Between 1 January 1999 and 31 December 2019, we carried out a retrospective survey to identify cases of SjD-associated iTTP selected from the French registry for TTP. Cases included all patients with a first episode of iTTP (severe deficiency in ADAMTS13 (activity <10%) and detectable anti-ADAMTS13 IgG) associated with a diagnosis of SjD fulfilling the ACR/EULAR 2016 criteria for SjD13 during the clinical history (before, at the same time or after the diagnosis of TTP). Thus, all French rheumatology and internal medicine practitioners registered to the ‘Club Rhumatismes et Inflammation’ (CRI) were contacted by electronic newsletters to collect additional cases. The CRI is a subset of the French Society of Rheumatology including a network of more than 2000 physicians from different medical specialties and involved in the treatment of autoimmune and inflammatory diseases.
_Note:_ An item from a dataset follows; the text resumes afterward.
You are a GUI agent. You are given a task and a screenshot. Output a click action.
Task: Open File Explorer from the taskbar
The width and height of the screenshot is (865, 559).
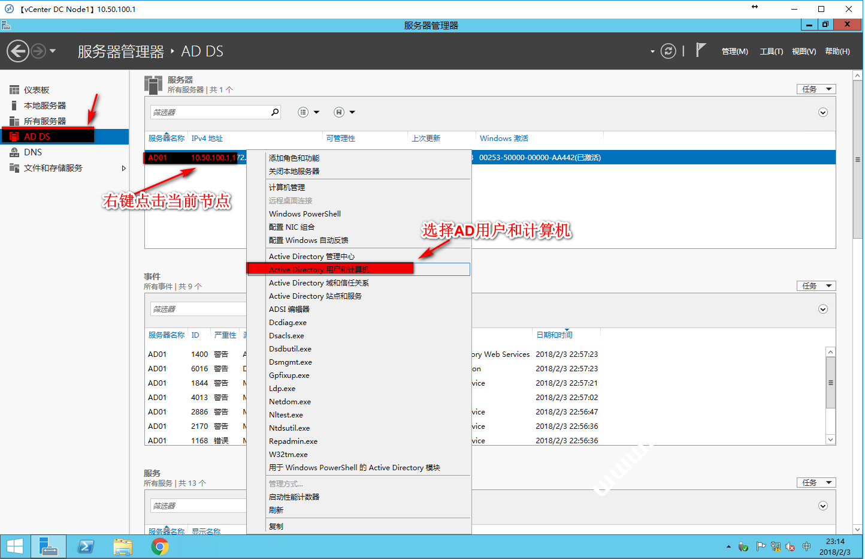[123, 546]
The SjD control population was selected from the ASSESS cohort established in 2006, including 395 patients fulfilling the American-European Consensus Group criteria for SjD. This cohort included only pSjD. We selected 65 controls who were matched to our cases according to the length of SjD progression (time since diagnosis) to avoid any bias in disease severity. None of the 395 patients included in the ASSESS cohort experienced any iTTP episode.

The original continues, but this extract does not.